Method (b): If \(u = x - 1\), then

\[ \frac{ \mathrm{d}u }{\mathrm{d}x } = 1,\]

then \(\mathrm{d}u = \mathrm{d}x \). We must also remember to switch the limits, going from \(2\) and \(4\) to \(1\) and \(3\). Using this substitution, we get

\[\int_2^4 (x-1)^2(x+1)\, \mathrm{d}x = \int_1^3 u^2(u+2)\, \mathrm{d}u. \]

We now expand and use the linearity of integrals to find

\[ \begin{align} \int_1^3 u^2(u+2)\, \mathrm{d}u &= \int_1^3 u^3 \, \mathrm{d}u + 2\int_1^3 u^2\, \mathrm{d}u \\ &= \left.\frac{1}{4}u^4 \right|_{u=1}^{u=3} + \frac{2}{3}\left.u^3 \right|_{u=1}^{u=3} \\ &= \frac{1}{4}(81-1) + \frac{2}{3}(27-1) \\ &= 20 + \frac{52}{3} \\ &= \frac{112}{3}. \end{align}\]

Both answers are the same, so we are satisfied that we have gone through the right steps both times.

* [Supplied records]:
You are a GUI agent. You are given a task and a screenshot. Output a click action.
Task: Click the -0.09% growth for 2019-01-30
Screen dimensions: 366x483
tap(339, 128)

---

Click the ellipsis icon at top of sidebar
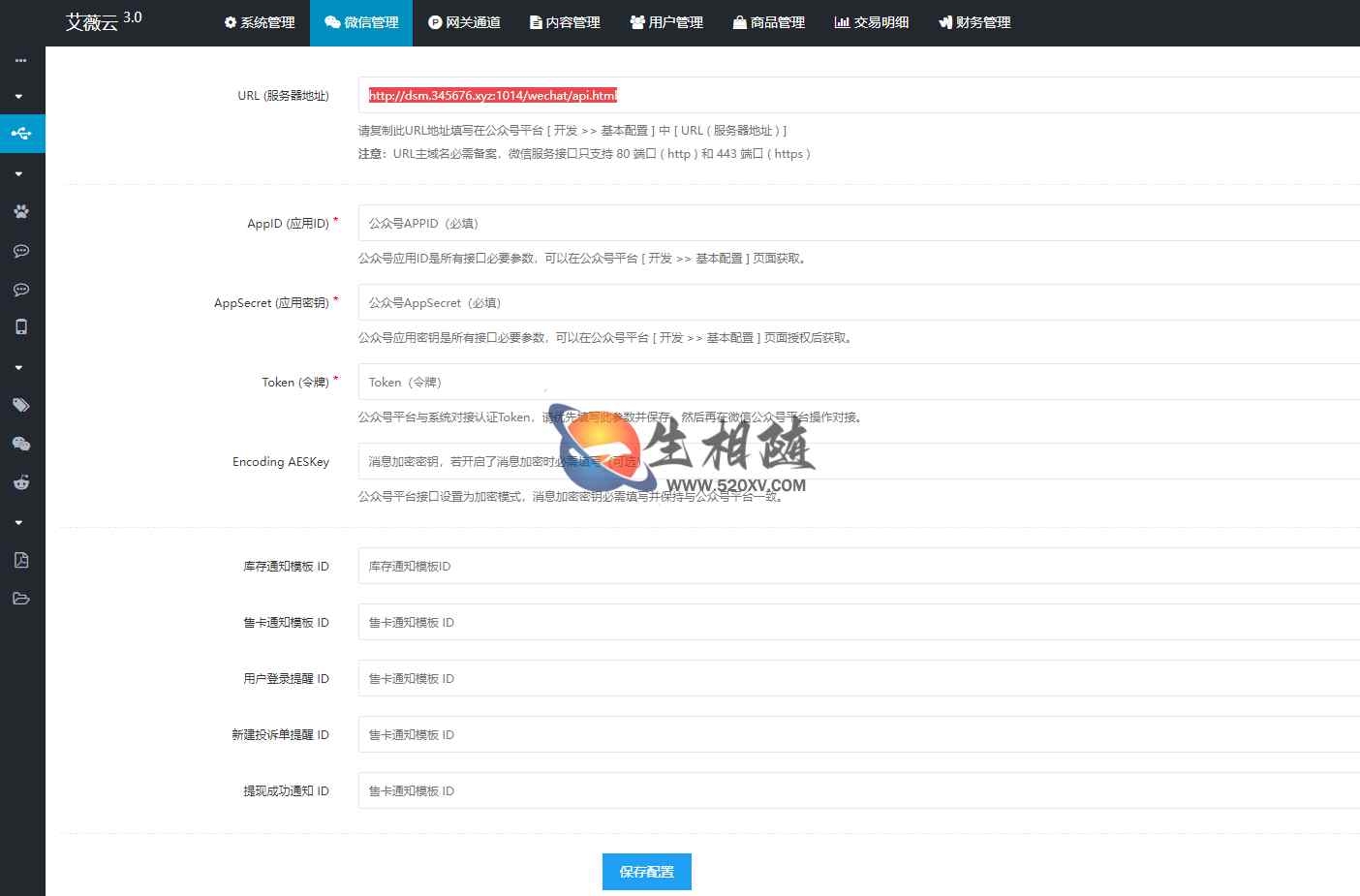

* [What you will do]:
1. Set down the passage on integration by substitution from "We now expand" to "steps both times." word for word.
2. Recast the lines of the entries from the line with "You are a GUI" to the line with "tap(339, 128)" as a numbered list, leaving out blank lines.

* [Solutions by task]:
1.
We now expand and use the linearity of integrals to find

\[ \begin{align} \int_1^3 u^2(u+2)\, \mathrm{d}u &= \int_1^3 u^3 \, \mathrm{d}u + 2\int_1^3 u^2\, \mathrm{d}u \\ &= \left.\frac{1}{4}u^4 \right|_{u=1}^{u=3} + \frac{2}{3}\left.u^3 \right|_{u=1}^{u=3} \\ &= \frac{1}{4}(81-1) + \frac{2}{3}(27-1) \\ &= 20 + \frac{52}{3} \\ &= \frac{112}{3}. \end{align}\]

Both answers are the same, so we are satisfied that we have gone through the right steps both times.

2.
1. You are a GUI agent. You are given a task and a screenshot. Output a click action.
2. Task: Click the -0.09% growth for 2019-01-30
3. Screen dimensions: 366x483
4. tap(339, 128)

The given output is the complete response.